Beide haben an der Dresdner Kunstakademie studiert, wo Weidensdorfer 1957 Assistent für Malerei und Graphik wurde. Seit 1975 lehrte er an der Fachschule für Werbung und Gestaltung in Berlin-Schöneweide und ist seit 1992 Professor für Malerei und Graphik an der Dresdner Kunsthochschule. Hofmann, der auch aktiv war auf den Gebieten Collage, Rauminstallationen, Möbelobjekte, Künstlerbücher, erfand zusammen mit Otto Sander Tischbein 1988 die Telephonkunst für die damalige DDR. Er bestieg 1991 den Berg Athos in Griechenland, machte im gleichen Jahr die 400 Quadratmeter große „Schafstallinstallation“ im ehemaligen Kloster Lamspringe und 1993 ein Buch zu „Finnegans Wake“ von James Joyce.

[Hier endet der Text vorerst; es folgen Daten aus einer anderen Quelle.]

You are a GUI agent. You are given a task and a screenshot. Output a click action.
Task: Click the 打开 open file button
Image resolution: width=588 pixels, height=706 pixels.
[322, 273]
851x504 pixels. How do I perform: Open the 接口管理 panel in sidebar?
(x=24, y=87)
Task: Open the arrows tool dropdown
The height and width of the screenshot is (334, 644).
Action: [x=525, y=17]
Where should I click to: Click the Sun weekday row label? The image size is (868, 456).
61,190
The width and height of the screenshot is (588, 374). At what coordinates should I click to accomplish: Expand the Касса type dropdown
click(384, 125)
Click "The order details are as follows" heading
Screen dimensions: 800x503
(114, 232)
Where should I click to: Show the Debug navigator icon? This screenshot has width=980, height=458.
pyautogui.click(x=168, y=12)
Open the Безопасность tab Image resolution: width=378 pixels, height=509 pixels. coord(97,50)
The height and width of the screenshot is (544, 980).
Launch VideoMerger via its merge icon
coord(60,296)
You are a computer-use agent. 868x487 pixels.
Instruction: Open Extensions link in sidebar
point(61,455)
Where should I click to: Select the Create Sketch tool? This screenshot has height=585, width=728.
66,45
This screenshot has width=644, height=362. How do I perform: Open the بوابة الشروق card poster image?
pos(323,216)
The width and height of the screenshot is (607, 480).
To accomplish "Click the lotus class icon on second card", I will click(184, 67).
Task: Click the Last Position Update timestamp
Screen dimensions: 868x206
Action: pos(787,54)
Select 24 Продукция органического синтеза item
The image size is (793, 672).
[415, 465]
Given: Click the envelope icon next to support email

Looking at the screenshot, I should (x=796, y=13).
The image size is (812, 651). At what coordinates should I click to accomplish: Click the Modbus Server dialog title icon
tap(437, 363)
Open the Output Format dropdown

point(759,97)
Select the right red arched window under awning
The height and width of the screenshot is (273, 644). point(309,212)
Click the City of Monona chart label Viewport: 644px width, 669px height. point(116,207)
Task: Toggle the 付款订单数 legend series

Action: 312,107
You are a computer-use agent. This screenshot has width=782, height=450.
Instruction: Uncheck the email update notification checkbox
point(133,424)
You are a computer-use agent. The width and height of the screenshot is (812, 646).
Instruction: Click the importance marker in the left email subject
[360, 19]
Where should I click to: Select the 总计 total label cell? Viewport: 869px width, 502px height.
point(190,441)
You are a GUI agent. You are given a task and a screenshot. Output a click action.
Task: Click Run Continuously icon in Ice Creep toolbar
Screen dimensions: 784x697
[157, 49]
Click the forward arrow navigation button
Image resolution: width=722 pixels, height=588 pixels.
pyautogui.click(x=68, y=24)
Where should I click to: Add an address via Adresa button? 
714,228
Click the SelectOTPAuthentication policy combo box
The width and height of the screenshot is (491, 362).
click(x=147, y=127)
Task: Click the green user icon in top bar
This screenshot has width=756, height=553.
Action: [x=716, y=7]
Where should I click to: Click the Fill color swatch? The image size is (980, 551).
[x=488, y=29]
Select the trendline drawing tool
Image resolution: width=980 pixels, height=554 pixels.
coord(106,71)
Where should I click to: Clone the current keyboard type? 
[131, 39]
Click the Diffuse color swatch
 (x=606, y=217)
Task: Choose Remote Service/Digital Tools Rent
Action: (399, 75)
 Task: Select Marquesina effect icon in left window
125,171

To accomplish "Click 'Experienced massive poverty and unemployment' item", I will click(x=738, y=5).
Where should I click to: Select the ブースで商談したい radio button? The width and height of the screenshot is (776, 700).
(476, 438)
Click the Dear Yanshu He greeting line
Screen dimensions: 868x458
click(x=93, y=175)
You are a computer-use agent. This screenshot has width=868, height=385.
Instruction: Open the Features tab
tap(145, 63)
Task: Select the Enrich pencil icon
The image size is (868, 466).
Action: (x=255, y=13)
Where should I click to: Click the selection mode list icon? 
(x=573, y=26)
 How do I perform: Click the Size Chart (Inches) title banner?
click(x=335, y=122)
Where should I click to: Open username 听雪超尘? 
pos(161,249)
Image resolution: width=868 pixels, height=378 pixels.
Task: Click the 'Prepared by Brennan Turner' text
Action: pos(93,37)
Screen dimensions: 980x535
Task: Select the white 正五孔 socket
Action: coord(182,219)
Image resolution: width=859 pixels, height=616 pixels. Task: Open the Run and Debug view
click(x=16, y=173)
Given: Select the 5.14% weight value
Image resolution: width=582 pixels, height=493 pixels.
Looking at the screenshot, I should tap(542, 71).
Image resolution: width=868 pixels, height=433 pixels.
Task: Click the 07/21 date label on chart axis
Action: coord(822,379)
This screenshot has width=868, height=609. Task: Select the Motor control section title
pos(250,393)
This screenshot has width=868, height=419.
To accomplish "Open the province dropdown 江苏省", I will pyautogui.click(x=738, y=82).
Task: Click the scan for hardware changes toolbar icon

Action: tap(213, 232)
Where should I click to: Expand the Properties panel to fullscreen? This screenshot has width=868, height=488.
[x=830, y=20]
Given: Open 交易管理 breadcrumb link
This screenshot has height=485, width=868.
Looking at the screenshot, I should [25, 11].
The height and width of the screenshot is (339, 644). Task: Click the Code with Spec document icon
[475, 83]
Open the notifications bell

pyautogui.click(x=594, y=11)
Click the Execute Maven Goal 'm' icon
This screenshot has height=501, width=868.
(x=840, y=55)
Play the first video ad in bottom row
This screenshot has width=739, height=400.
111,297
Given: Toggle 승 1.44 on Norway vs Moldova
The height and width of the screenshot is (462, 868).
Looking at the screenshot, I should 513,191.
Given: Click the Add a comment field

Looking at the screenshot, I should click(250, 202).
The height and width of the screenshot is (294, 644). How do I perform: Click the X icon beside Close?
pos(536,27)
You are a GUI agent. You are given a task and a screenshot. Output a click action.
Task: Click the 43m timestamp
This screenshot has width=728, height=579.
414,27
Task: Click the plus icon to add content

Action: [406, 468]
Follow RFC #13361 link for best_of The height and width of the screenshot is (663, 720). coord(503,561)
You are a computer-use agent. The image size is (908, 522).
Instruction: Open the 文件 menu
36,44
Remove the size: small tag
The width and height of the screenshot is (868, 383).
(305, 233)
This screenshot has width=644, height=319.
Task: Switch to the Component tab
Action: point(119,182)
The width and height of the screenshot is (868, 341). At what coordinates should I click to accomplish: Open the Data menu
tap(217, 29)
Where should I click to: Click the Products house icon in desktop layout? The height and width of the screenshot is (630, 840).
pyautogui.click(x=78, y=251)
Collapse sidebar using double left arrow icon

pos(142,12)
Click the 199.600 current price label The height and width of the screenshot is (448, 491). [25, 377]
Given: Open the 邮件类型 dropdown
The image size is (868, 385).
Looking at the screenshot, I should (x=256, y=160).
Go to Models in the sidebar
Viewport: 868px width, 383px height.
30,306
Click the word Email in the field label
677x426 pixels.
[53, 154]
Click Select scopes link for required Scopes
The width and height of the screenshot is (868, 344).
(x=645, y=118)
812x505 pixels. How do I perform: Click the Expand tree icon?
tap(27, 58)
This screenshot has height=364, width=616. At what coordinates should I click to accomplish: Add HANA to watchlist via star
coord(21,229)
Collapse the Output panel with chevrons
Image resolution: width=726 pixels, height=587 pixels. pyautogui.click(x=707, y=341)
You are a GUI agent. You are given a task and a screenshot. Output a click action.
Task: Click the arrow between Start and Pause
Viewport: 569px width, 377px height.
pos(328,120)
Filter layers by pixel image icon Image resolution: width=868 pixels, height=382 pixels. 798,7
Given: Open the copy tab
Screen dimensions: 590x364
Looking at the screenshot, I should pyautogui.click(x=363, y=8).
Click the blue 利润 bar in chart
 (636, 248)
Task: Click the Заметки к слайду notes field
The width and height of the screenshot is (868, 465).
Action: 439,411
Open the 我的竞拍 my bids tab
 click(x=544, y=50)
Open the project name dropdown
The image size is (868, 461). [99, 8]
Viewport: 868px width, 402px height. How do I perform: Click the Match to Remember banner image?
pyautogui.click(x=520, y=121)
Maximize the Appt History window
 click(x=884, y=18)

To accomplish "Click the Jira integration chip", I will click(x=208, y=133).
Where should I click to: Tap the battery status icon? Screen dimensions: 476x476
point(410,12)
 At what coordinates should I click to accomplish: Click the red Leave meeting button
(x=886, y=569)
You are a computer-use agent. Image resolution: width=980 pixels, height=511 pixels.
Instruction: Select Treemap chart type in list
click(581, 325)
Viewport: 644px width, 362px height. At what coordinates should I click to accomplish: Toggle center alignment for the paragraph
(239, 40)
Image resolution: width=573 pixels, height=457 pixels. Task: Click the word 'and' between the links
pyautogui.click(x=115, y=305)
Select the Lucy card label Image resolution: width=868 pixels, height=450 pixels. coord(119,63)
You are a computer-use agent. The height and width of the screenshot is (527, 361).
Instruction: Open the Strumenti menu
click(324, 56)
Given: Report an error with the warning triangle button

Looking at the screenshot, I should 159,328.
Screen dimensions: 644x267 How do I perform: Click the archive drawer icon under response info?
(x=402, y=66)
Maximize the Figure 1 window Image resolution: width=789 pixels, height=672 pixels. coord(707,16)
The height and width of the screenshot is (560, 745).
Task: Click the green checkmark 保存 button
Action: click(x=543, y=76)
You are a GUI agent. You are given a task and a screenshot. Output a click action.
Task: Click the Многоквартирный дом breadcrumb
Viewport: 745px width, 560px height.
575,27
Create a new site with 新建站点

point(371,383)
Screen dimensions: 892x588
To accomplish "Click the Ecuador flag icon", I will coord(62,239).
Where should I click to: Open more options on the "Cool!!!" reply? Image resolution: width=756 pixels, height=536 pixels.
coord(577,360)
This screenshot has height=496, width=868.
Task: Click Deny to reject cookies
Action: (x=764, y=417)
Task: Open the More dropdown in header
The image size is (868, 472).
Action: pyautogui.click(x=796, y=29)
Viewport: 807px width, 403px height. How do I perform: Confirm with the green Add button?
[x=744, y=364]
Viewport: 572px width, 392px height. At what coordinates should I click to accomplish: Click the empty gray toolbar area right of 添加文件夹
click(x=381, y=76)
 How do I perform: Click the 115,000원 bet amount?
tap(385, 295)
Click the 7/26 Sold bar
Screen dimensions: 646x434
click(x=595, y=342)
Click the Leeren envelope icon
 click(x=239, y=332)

Weidensdorfer und Hofmann haben auch zusammen mit Dichtern und Musikern mancherlei gemeinsame Arbeiten geschaffen, darunter Buchobjekte und jetzt 1996 eine 150 x 427 cm große Wandzeichnung in Kreiden und Graphit, verbunden mit Frottagetechnik, auf Papier, betitelt „Tanzmusik“. Man kann sie neben neuen Bildern der beiden Künstler aus den Jahren 1994 – 1996 in der Galerie Beethovenstraße kennenlernen. Sie wurde inspiriert von der besonderen Atmosphäre der Galerie „Blaue Fabrik“ in Dresden. Einem Ort, wo sich Tanz, Musik, bildende Kunst und Dichtung multimedial begegnen.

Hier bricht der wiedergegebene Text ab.